[dm-devel] [4.7.0rc6] Page Allocation Failures with dm-crypt

Matthias Dahl ml_linux-kernel at binary-island.eu
Mon Jul 11 14:47:17 UTC 2016


Hello Mike...

On 2016-07-11 15:30, Mike Snitzer wrote:

> But that is expected given you're doing an unbounded buffered write to
> the device.  What isn't expected, to me anyway, is that the mm 
> subsystem
> (or the default knobs for buffered writeback) would be so aggressive
> about delaying writeback.

Ok. But, and please correct me if I am wrong, I was under the impression
that only the file caches/buffers were affected, iow, if I use free to
monitor the memory usage, the used memory increases to the point where 
it
consumes all memory, not the buffers/file caches... that is what I am
seeing here.

Also, if I use dd directly on the device w/o dm-crypt in-between, there
is no problem. Sure, buffers increase hugely also... but only those.

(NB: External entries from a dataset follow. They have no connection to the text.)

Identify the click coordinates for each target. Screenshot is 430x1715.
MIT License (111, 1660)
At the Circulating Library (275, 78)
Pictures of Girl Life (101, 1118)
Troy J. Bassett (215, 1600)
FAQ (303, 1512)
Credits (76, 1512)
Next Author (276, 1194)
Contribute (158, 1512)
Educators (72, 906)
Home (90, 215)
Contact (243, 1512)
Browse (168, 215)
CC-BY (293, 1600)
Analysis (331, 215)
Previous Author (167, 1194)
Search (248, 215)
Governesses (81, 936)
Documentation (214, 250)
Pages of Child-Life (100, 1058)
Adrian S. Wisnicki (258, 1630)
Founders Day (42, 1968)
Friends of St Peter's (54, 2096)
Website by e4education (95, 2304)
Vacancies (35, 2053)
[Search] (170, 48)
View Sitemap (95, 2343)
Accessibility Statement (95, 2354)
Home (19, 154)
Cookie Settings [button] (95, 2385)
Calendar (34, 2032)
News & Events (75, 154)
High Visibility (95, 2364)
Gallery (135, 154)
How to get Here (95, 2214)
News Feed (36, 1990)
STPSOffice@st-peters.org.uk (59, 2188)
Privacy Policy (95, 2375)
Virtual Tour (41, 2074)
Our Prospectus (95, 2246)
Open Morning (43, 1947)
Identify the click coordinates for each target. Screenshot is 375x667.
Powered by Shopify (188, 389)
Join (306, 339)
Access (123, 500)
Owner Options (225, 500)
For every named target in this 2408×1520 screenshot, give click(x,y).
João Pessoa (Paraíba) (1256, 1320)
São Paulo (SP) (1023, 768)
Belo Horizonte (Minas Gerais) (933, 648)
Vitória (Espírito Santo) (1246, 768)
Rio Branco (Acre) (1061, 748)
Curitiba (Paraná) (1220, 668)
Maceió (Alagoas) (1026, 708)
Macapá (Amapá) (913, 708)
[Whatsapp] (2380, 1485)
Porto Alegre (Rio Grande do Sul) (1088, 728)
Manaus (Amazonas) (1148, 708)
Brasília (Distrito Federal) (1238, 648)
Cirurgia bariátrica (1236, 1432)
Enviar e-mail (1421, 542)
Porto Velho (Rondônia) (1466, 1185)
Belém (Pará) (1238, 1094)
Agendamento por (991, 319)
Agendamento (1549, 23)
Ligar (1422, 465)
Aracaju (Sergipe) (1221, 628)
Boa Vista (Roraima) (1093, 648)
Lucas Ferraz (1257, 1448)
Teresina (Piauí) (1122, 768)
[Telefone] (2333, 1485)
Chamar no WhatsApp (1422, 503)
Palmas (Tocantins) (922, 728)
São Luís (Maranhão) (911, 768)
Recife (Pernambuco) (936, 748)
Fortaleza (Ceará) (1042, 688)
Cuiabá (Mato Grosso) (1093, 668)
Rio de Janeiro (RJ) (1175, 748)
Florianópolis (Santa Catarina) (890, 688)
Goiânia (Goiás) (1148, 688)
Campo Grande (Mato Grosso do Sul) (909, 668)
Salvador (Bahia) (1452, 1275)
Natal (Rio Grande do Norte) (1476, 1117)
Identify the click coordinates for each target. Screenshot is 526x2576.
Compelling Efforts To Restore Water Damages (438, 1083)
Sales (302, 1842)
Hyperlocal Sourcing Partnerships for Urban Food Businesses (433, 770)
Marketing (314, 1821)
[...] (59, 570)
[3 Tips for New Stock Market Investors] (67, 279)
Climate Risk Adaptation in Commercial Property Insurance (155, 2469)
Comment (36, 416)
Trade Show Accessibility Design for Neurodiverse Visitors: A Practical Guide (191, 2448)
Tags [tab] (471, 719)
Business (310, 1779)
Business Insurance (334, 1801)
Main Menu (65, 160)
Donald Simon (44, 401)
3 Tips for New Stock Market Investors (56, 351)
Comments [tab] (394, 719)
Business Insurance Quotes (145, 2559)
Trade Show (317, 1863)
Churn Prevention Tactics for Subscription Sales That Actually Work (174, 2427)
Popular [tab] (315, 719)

> Why are you doing this test anyway?  Such a large buffered write 
> doesn't
> seem to accurately model any application I'm aware of (but obviously it
> should still "work").

It is not a test per se. I simply wanted to fill the partition with 
noise.
And doing it this way is faster than using urandom or anything. ;-) That 
is
why I stumbled over this issue in the first place.

> Now that is weird.  Are you (or the distro you're using) setting any mm
> subsystem tunables to really broken values?

You can see those in my initial mail. I attached the kernel warnings, 
all
sysctl tunables and more. Maybe that helps.

> What is your raid10's full stripesize?

4 disks in RAID10, with a stripe size of 64k.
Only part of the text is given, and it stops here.